Der korrosive Angriff von Oberflächen, Restkontaminationen von Walzölen und die aus dieser Situation heraus bis heute angewandten umweltbelastenden und energieintensiven nasschemischen Vorbehandlungsverfahren, stellen bei der Verarbeitung von Aluminium die häufigsten Probleme dar. Nun wurde erstmals ein Verfahren entwickelt, bei dessen Anwendung die benannten Probleme völlig eliminiert werden. Die Technik bewirkt die mikrofeine Reinigung von Aluminiumbandware vor dem Auftragen der Konversionsschicht und ersetzt vollständig die umweltbelastenden nass-chemischen Prozesse im Reinigungsprozess.

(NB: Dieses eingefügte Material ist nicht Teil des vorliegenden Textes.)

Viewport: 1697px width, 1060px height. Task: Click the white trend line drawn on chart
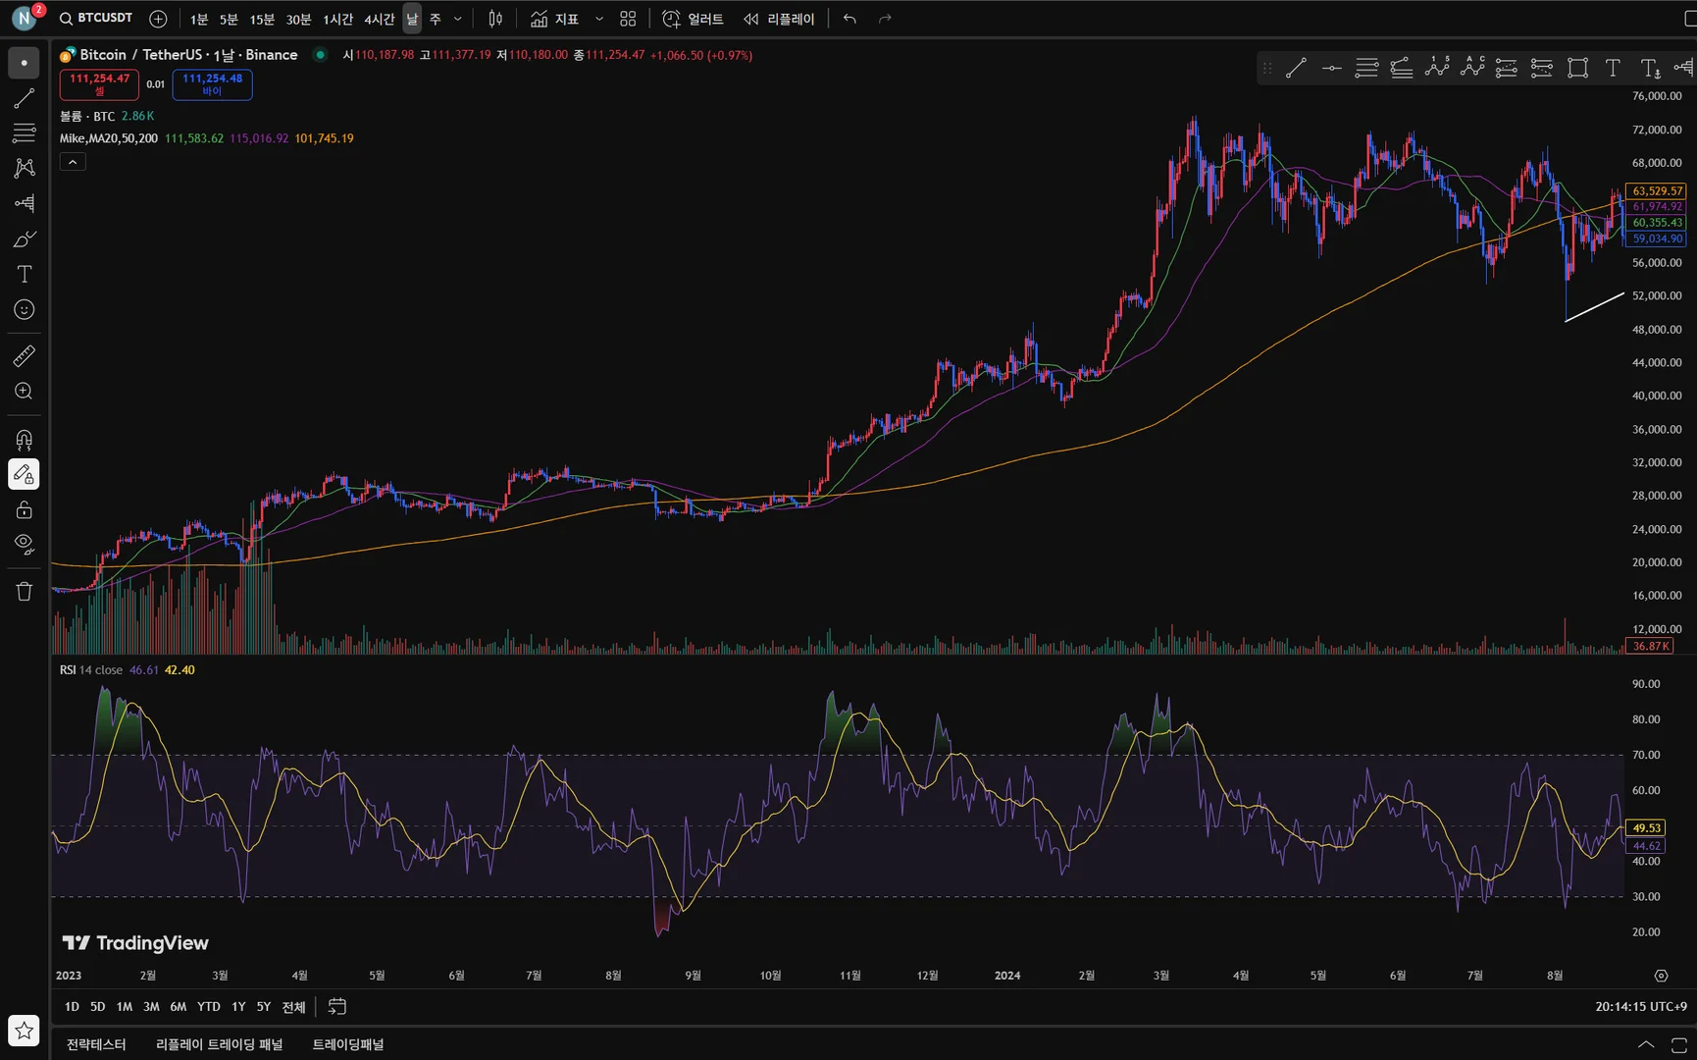(1594, 306)
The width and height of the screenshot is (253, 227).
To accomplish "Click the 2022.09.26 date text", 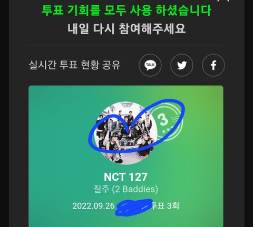I will tap(93, 206).
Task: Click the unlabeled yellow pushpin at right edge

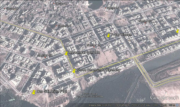Action: click(x=177, y=31)
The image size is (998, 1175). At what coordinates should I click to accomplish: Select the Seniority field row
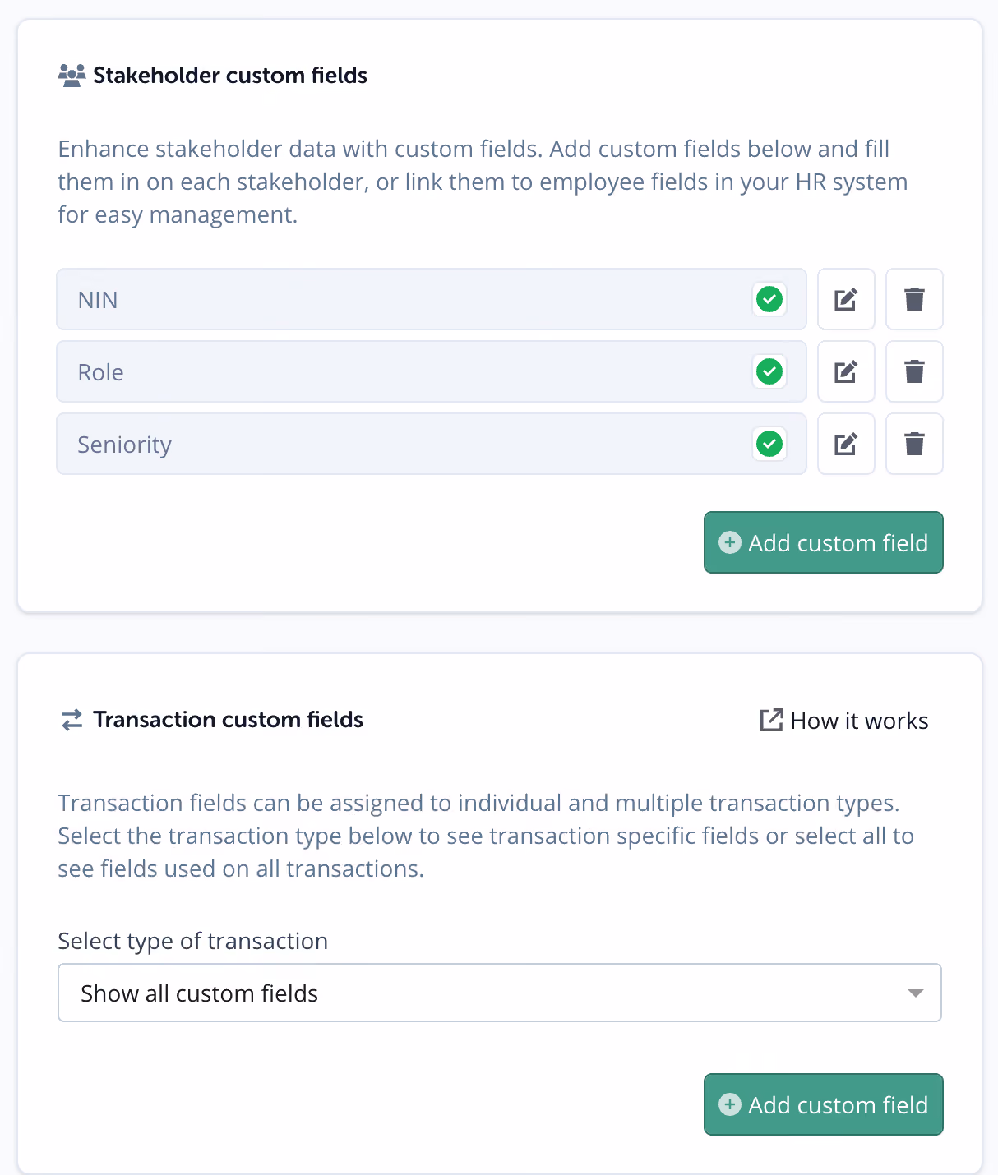click(432, 444)
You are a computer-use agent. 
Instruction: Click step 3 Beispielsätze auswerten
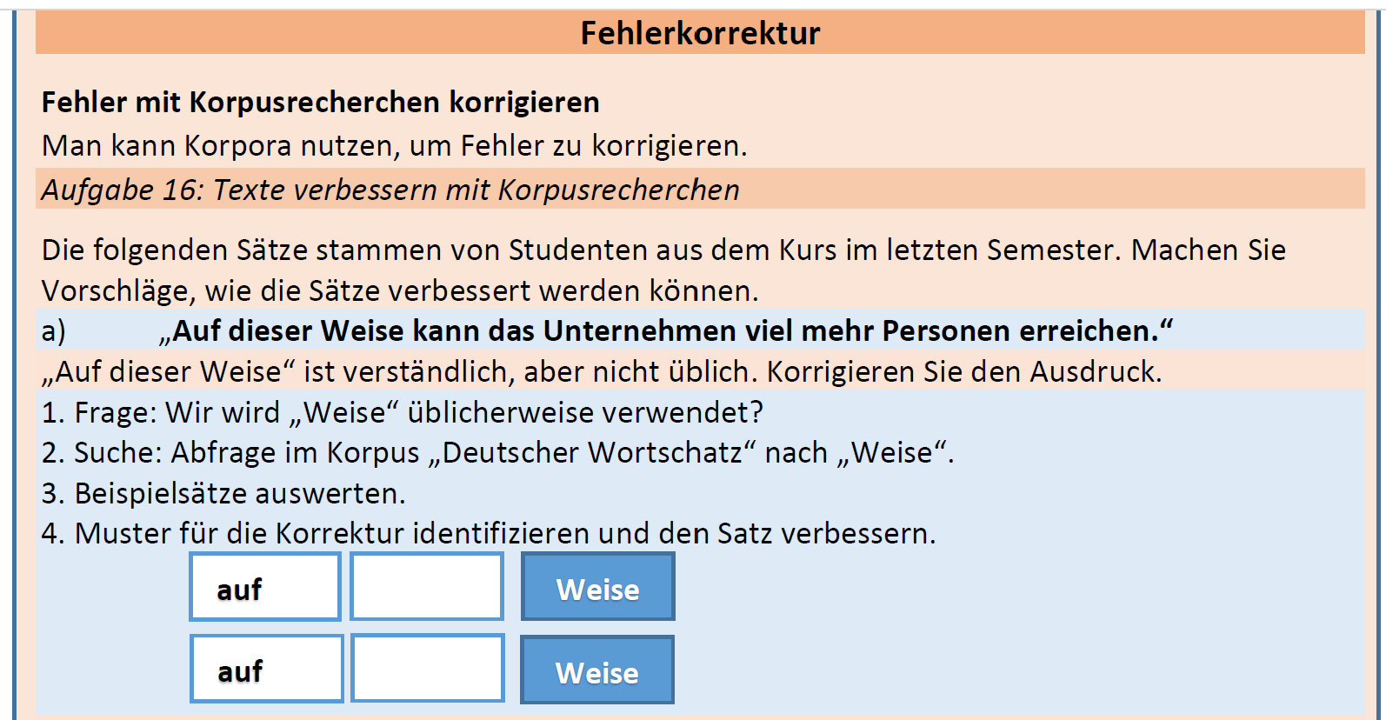coord(223,494)
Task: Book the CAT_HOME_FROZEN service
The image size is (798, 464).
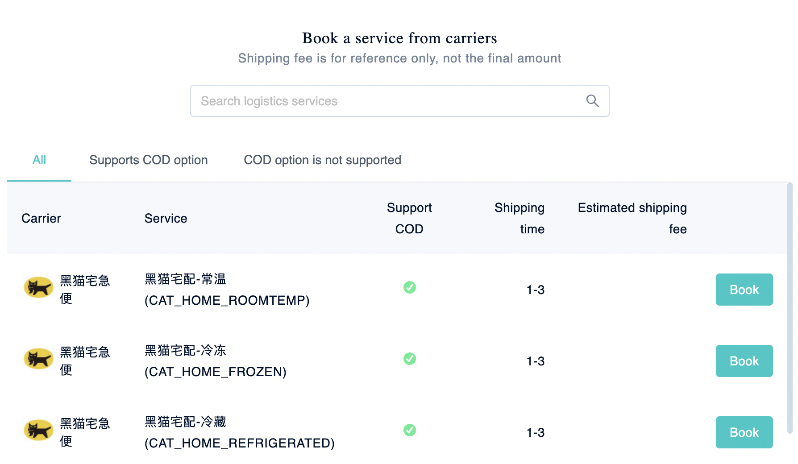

Die nur 2m breite Openair-Plasmaanlage ersetzt ein 21m lange Reinigungsstrasse und damit Tonnen von Chemie und Abwasser. Bei den Versuchen wurde die konventionelle chemische Vorbehandlung als Referenzsystem genutzt. Unter Berücksichtigung der zu optimierenden Material-Plasmaparameter (Plasmafokus, Intensität/Energieeintrag) konnte eine deutliche Überlegenheit gegenüber konventionellen Vorbehandlungsmethoden aufgezeigt werden: Die gewonnenen Ergebnisse beweisen nicht nur die Einsatzmöglichkeit und hohe Wirksamkeit von Atmosphärendruckplasma, vielmehr erzielt die Openair Plasmavorbehandlung in allen Bereichen deutlich bessere Ergebnisse als die chemische Referenz.

Die Geschwindigkeit der gesamten Coil Coating Anlage hat sich durch den Einsatz des Openair Plasmaverfahrens gegenüber der alten Anlage dabei vervierfacht.